In the office area of the shop, law enforcement discovered two .12-gauge shotguns, one an uncased Remington 870. They also found a box of ammunition labeled Winchester Super X .12-gauge shots, 2-3/4 inches, with one-ounce loads.

Medical examiner Dr. Michael McGee also testified Monday. He explained the three steps of an autopsy: 1) external exam, 2) internal exam and 3) lab analysis. Findings from all three steps are combined to determine a cause of death.

In cases like Pigman-Kruse's, in which the autopsy is part of a criminal investigation, a fourth step is added: processing. Processing includes collecting all possible evidence, such as hair and nail samples and a sexual assault examination. Following processing, the examiner washes the body so wounds can be better viewed and analyzed.

McGee shared that as a result of his autopsy, he determined that Pigman-Kruse died from "exsanguination due to a gunshot wound to the torso." He said he could tell by the characteristics of her shoulder wound that it was caused by a shotgun slug and was technically a "re-entrance wound," meaning it had hit something else first.

Pigman-Kruse also had a graze wound on her right hand/wrist, but no injuries on the inside of her forearm, suggesting that there was no physical fight.

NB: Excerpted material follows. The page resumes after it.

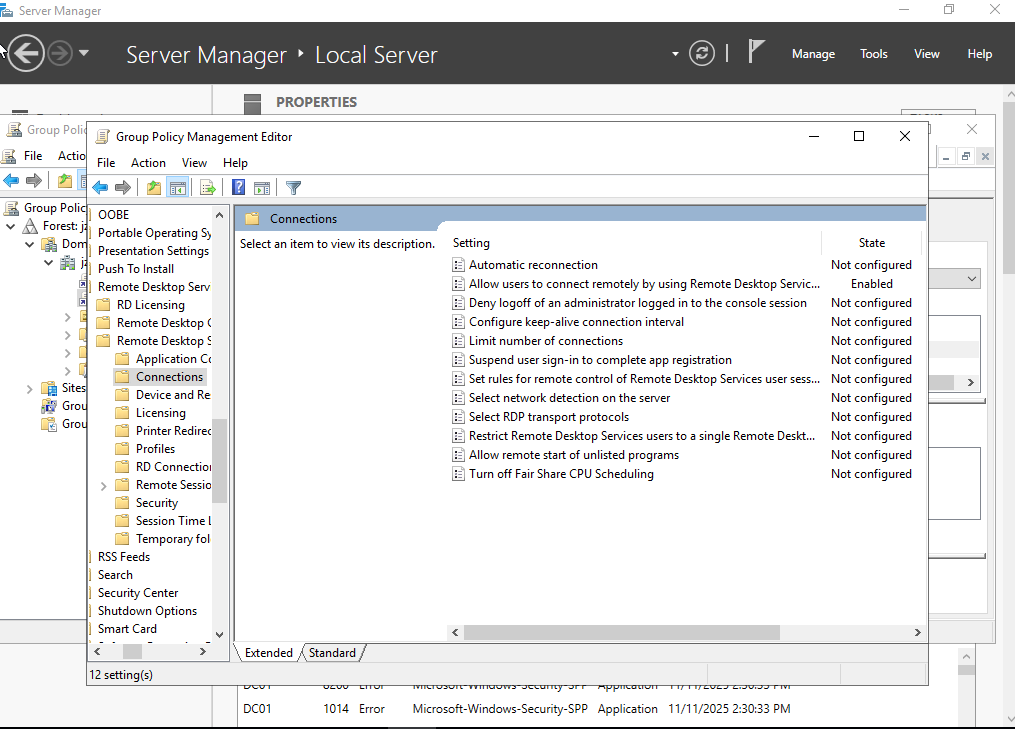Screen dimensions: 1015x729
Task: Open the Server Manager tasks dropdown arrow
Action: pyautogui.click(x=674, y=54)
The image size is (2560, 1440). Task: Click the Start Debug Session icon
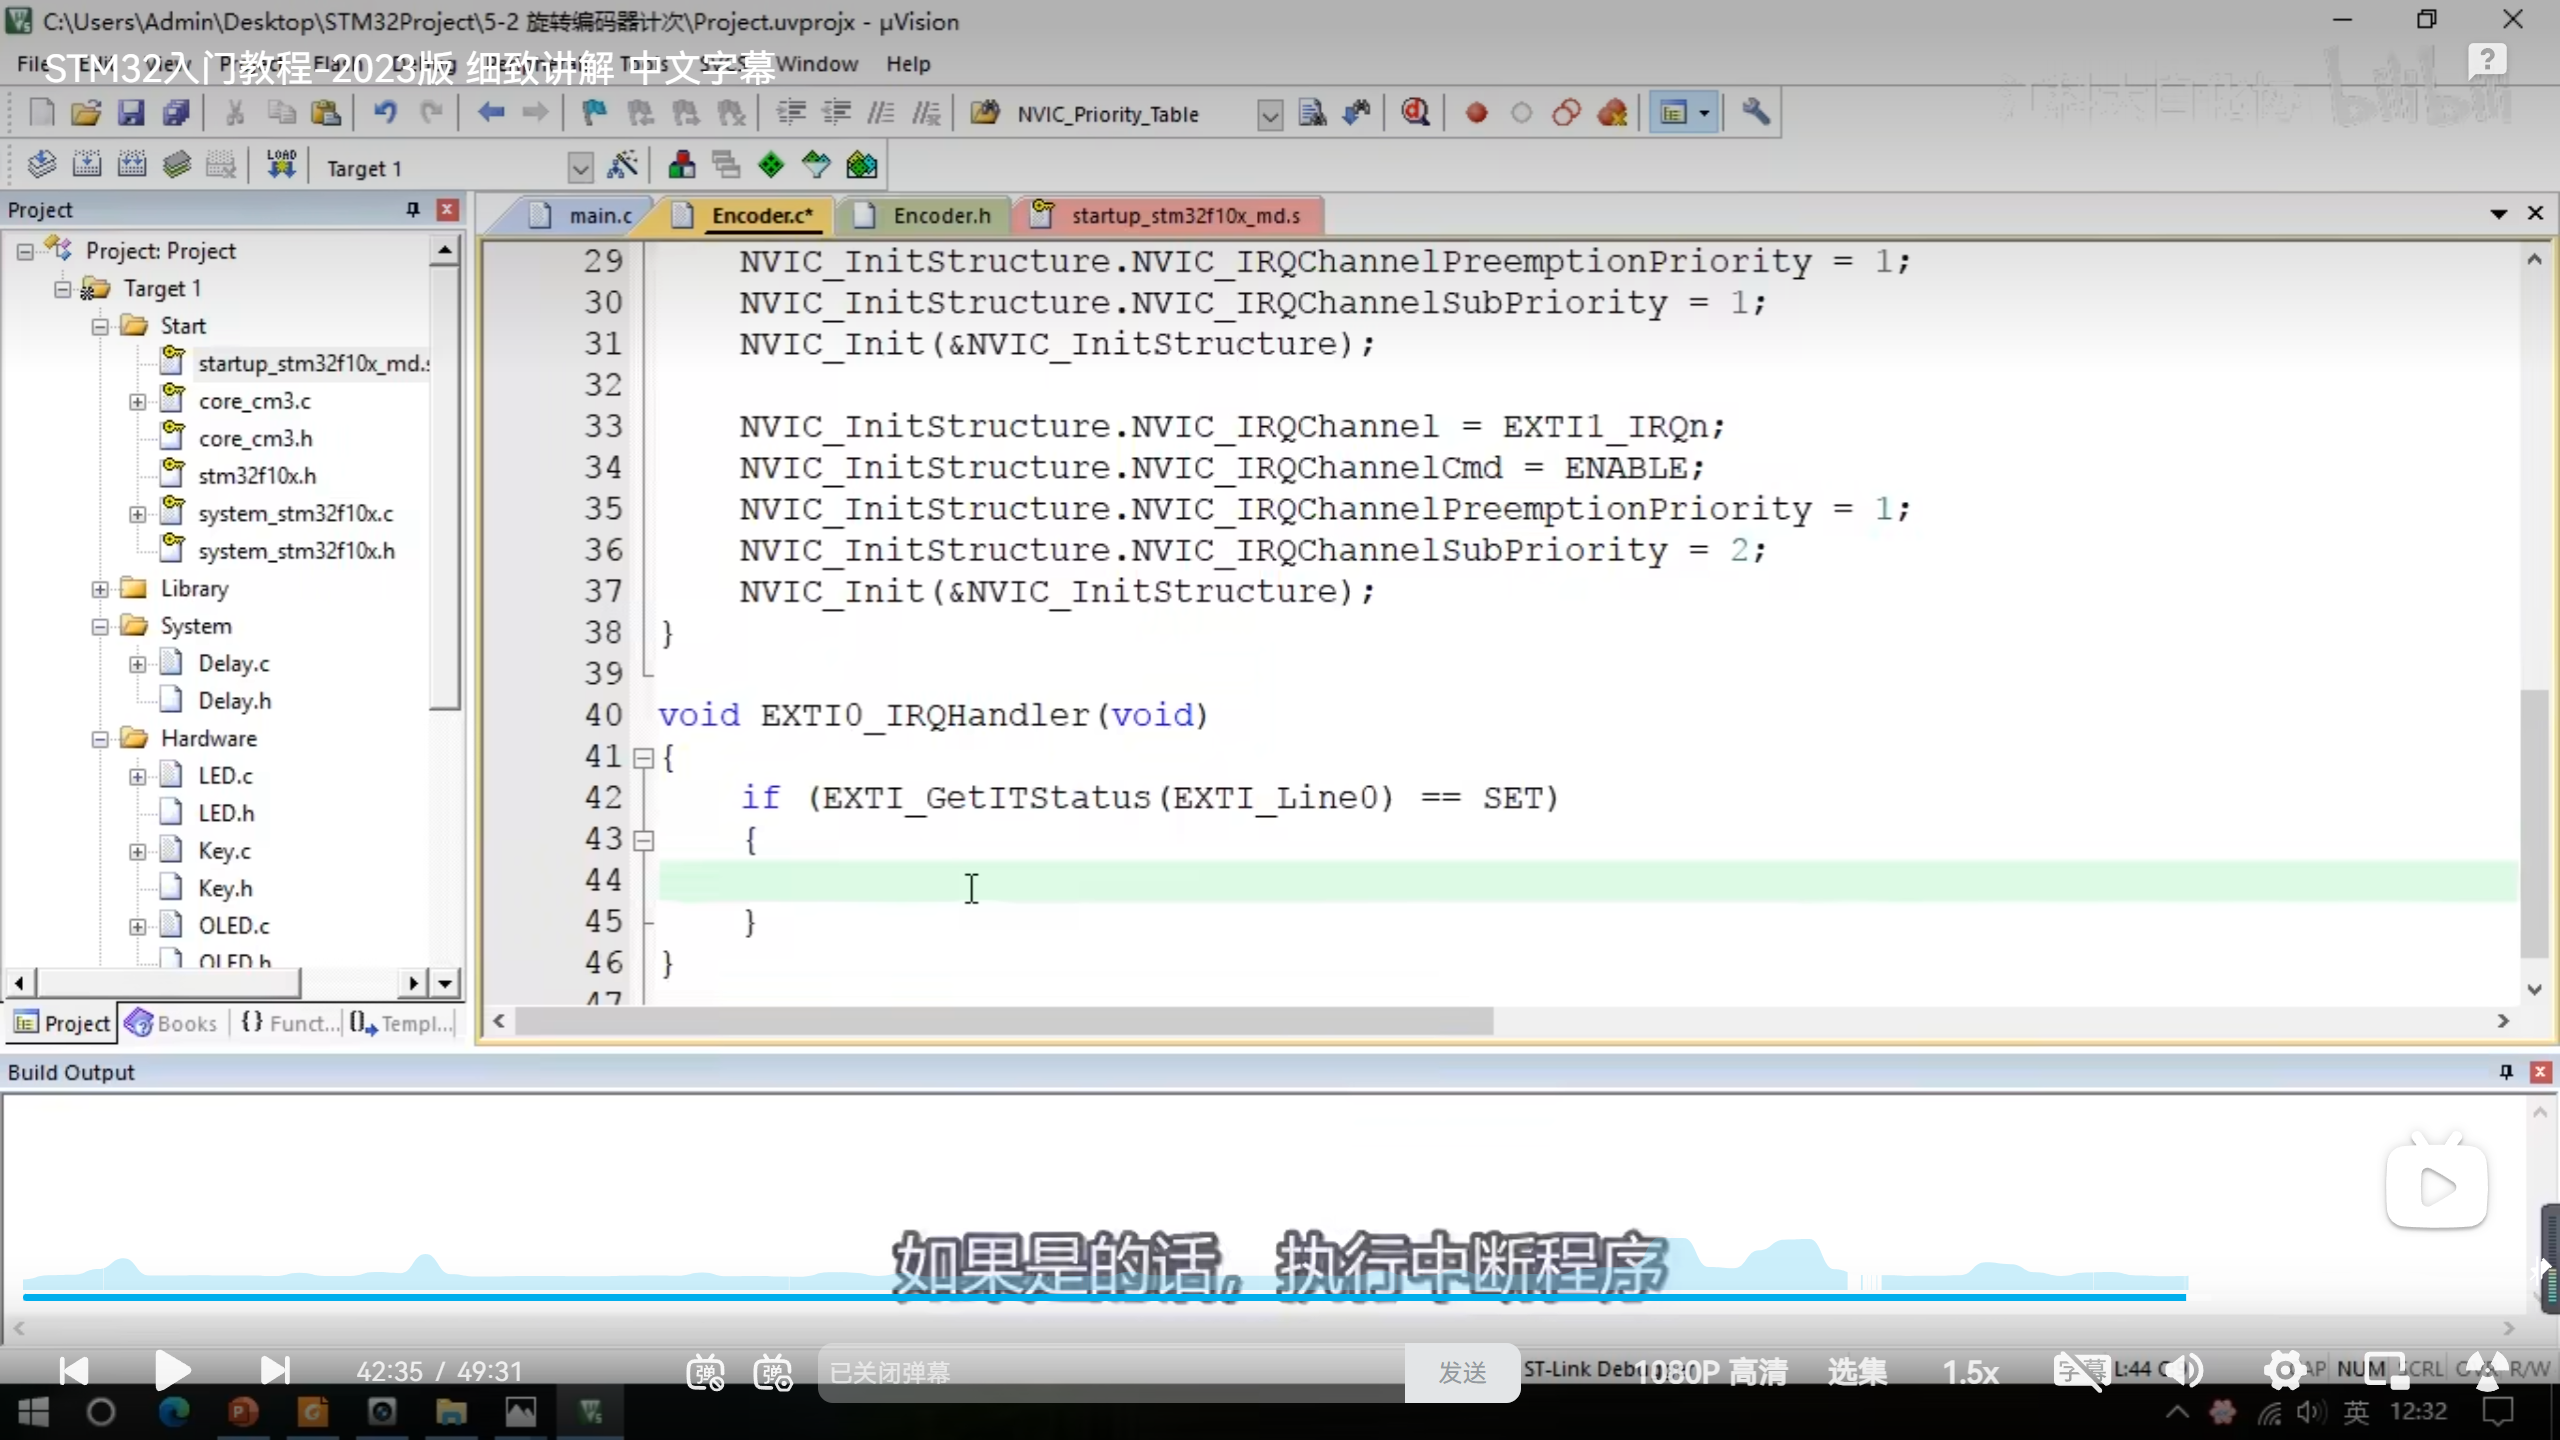click(x=1414, y=113)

McGee described it as a "distance shot," or a shot where only the ammunition itself — no smoke or soot — reaches the body. Although the average distance shot is at least six feet away, he added, the weapon in question would have to be test-fired to determine a more accurate measurement. He guessed that whoever shot Pigman-Kruse was probably standing at the foot of the bed.

McGee added that in all likelihood, Pigman-Kruse was sitting up in bed, legs uncovered, her right hand reaching out and her body leaning forward slightly. She was probably awake when she was shot, and the lead would have grazed her hand before hitting her shoulder.

Although the shot didn't enter Pigman-Kruse's chest cavity, it fractured ribs 2 through 9 and damaged her right lung. Her death was not instantaneous; she probably took between three and five minutes to bleed out.

The toxicology screen run during the autopsy revealed only caffeine present in Pigman-Kruse's body — no other drugs or alcohol.

Throughout the presentation of evidence, Kruse was visibly upset. He looked away from all photos of Pigman-Kruse's body or blood, and he paced the hallway during recess. His attorneys checked on his well-being multiple times during the day's court proceedings.